In unveränderter Form hat es die Vorratsdatenspeicherung in den TKG-Entwurf geschafft. Das Instrument wurde zwar wiederholt von Höchstgerichten für grundrechtswidrig erklärt und ist in Deutschland derzeit ausgesetzt, die Bundesregierung besteht aber weiter darauf, unter anderem IP-Adressen sowie Verbindungsdaten von Telefonanrufen und SMS-Nachrichten auf Vorrat zu speichern.

Bundesrat will Ausweispflicht und „Front Door“

Und dann ist da noch der Bundesrat, der dem Gesetz ebenfalls zustimmen muss. Dessen Empfehlungen von Anfang des Jahres haben es in sich: Wie das BMI wünscht sich die Länderkammer eine Ausweispflicht für Messengerdienste. Dies wäre aber bloß die halbe Miete, denn auf verschlüsselte Inhalte ließe sich trotz Staatstrojaner nur bedingt zugreifen.

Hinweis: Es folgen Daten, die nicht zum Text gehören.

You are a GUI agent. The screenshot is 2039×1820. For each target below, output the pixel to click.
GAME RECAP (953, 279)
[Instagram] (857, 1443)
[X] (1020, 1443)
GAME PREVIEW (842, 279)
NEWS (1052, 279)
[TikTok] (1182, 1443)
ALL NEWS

Das Instrument würde „neben strengen rechtlichen Voraussetzungen einen hohen technischen Aufwand, eine lange Vorlaufzeit und auch eine tatsächliche Gelegenheit zum Aufspielen entsprechender Software auf dem Zielgerät“ erfordern, wäre also zu kompliziert. Deshalb sollten Anbieter elektronischer Kommunikationsdienste verpflichtet werden, fordert der Bundesrat, den Zugriff auf verschlüsselte Inhalte „durch deutsche Sicherheitsbehörden im Einzelfall zu ermöglichen (sogenannte ‚Front-Door‘)“.